Normally at the start of a mining study, the team members receive a matrix of responsibilities. This table shows which people (or groups) are responsible for different aspects of the study, i.e. who is responsible for geology, for mine design, for process design, infrastructure, etc. This is great tool and a necessity in making sure that everyone knows what they are supposed to do.
Next we generate a project schedule based on some work plan. In realty this isn’t the correct sequence.
Sometimes the WBS is forgotten
What often gets forgotten in early stage studies is providing the team members a Work Breakdown Structure (“WBS”). I consider the WBS an equally important component as the responsibility matrix and both should always be provided.
The WBS is a hierarchical breakdown of the project into phases, deliverables, and work packages usually associated with cost estimation. It is a tree based structure, developed by starting with the final objective and then dividing that into manageable components based on size, duration, and responsibility. Typically this is done for the capital cost estimate, breaking it down into individual cost areas and cost components. A WBS can also be used for the operating cost estimate.
The WBS can provide the following information to the team:
It assigns the costing responsibility to specific people or group so each know what must be delivered.
It provides a consistent format for developing and reporting the capital costs (and operating costs).
It helps ensure that no cost components get omitted and no costs get double counted.
It provides the cashflow modeler with a clean format to import the capital cost into the cashflow model.
The WBS should be developed before the project schedule, not after it.
Any study will benefit from a WBS
Typically a WBS is developed for pre-feasibility and feasibility mining studies but is often ignored at the PEA stage. Some feel it is too detailed for that level of study. I don’t feel this is the case.
The WBS is a communication tool to confirm responsibilities. Thus even a simplified WBS is still useful at the PEA stage.
I have seen some instances where a WBS has been created but does not get wide distribution to the entire team. The WBS should be provided to everyone and ideally a team session be held to walk through the WBS structure.
The idea is not make everyone a costing expert, but rather to ensure all understand how the project cost estimate will be structured.

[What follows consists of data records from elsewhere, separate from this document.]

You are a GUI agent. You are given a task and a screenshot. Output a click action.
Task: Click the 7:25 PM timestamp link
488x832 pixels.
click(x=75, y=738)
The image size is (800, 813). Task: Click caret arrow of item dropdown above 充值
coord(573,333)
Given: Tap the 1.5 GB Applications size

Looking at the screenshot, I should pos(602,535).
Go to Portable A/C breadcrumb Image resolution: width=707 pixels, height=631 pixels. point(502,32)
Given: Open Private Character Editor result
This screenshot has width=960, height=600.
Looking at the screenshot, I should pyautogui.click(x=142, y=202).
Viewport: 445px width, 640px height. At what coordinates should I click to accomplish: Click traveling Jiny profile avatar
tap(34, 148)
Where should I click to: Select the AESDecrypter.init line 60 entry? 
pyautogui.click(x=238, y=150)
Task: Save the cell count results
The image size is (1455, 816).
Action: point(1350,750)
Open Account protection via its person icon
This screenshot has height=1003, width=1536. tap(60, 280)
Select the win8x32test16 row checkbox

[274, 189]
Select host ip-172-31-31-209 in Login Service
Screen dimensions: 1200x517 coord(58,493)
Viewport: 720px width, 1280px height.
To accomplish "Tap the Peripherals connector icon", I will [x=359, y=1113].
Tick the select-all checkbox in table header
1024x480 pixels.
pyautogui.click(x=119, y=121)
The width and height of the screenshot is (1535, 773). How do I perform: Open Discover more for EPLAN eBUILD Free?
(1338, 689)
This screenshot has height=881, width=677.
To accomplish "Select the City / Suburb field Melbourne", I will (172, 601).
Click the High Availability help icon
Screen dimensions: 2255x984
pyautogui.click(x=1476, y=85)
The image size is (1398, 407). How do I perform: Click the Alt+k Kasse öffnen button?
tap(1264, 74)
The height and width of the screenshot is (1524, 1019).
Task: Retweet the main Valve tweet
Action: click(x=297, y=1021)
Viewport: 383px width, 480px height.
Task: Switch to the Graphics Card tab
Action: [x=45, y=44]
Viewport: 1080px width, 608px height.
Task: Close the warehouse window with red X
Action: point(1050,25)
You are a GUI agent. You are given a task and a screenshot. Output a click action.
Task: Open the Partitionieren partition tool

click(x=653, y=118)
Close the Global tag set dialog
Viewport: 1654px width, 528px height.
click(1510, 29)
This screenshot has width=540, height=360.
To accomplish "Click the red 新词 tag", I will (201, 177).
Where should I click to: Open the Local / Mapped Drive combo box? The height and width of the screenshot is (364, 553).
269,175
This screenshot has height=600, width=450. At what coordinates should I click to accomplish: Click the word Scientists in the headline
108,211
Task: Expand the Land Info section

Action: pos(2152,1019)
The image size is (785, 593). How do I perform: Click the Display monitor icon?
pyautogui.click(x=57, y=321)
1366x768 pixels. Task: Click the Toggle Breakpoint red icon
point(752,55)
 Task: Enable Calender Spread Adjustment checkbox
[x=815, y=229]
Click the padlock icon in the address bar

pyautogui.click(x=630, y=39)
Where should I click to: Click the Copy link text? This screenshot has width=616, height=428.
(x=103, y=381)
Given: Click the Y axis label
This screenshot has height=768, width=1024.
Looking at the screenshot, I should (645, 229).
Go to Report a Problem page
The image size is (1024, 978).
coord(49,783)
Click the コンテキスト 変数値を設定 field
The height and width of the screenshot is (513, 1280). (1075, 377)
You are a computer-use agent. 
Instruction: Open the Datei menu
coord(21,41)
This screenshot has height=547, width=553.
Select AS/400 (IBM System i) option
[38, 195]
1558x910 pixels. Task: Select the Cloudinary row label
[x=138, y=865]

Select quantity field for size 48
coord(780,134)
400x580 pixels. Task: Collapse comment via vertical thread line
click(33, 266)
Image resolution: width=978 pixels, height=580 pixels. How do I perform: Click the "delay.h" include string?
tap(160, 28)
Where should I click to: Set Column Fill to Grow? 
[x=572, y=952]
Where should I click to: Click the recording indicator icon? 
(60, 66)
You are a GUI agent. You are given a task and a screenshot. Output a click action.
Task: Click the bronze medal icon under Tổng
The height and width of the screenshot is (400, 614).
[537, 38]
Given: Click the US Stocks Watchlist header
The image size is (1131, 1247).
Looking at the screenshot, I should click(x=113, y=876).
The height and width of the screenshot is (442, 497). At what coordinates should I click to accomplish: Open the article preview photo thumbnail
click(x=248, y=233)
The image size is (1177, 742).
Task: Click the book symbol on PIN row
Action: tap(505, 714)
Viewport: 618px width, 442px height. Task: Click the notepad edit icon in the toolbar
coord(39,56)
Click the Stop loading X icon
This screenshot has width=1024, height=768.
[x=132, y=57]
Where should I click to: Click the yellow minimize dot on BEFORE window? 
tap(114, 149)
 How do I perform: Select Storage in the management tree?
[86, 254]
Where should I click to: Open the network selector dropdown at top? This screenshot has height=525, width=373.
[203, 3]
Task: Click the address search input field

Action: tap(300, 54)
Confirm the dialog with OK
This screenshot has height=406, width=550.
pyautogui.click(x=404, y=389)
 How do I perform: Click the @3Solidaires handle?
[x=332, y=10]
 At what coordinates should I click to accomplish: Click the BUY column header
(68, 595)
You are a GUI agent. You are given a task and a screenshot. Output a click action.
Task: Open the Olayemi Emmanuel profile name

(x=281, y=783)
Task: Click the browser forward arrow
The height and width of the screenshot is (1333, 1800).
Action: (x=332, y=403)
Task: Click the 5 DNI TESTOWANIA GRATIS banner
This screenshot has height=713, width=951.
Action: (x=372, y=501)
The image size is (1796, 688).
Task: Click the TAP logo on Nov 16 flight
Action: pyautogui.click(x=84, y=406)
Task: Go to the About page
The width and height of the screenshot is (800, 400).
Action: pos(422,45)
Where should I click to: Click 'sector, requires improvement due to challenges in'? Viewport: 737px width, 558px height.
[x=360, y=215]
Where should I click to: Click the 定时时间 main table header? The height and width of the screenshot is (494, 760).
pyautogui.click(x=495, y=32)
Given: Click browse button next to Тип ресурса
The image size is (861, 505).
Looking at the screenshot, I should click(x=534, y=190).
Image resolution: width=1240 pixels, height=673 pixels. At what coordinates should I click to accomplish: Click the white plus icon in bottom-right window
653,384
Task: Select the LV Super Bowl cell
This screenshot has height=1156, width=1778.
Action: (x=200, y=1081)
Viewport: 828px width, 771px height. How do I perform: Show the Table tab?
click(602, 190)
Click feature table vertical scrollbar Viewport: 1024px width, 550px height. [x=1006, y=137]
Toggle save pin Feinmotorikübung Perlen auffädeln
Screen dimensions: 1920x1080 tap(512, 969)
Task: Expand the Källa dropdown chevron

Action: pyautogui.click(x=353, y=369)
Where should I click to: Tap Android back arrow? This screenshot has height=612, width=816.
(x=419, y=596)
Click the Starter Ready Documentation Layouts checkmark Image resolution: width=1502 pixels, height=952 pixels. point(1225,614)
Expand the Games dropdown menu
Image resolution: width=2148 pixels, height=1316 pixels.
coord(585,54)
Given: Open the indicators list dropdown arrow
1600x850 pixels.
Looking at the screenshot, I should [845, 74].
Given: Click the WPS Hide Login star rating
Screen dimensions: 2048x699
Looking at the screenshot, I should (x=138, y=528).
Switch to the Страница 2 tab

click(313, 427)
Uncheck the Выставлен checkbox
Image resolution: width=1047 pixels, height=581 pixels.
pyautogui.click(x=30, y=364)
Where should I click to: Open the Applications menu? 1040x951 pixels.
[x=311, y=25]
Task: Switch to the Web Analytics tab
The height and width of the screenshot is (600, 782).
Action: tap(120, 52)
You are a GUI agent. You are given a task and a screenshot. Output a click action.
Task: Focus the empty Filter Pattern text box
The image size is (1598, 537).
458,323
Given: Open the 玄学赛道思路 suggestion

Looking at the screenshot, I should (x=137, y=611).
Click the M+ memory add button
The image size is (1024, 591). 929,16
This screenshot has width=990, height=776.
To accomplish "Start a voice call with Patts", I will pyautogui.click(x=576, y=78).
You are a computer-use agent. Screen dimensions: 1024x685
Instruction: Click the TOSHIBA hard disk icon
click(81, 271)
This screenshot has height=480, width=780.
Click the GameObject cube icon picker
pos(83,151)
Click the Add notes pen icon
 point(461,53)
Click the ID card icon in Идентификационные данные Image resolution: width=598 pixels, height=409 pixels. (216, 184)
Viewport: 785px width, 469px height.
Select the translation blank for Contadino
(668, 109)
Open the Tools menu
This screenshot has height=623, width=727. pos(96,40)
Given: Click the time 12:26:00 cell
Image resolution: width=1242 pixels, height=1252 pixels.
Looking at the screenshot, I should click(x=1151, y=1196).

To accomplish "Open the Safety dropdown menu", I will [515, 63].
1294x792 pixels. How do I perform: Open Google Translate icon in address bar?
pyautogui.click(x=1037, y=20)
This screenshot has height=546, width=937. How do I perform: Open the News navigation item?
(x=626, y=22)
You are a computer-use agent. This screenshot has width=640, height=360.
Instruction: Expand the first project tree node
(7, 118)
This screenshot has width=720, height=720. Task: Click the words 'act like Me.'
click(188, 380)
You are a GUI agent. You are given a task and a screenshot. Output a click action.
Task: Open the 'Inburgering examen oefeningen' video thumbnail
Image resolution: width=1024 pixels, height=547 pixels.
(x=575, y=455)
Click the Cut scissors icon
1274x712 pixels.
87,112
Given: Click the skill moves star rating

The bottom line is that regardless of the level of study, a WBS should always be created.
Some will say the WBS is not required for early stage studies but I have found benefits in having one, at least for the capital cost estimate. Obviously the level of detail in the WBS should be appropriate to the level of the study.
Once the WBS is in place, then go ahead and build your project schedule.
A competent Study Manager can easily create an initial WBS, thereby mitigating some headaches when the final study is being assembled. You may even want a basis WBs at the proposal stage.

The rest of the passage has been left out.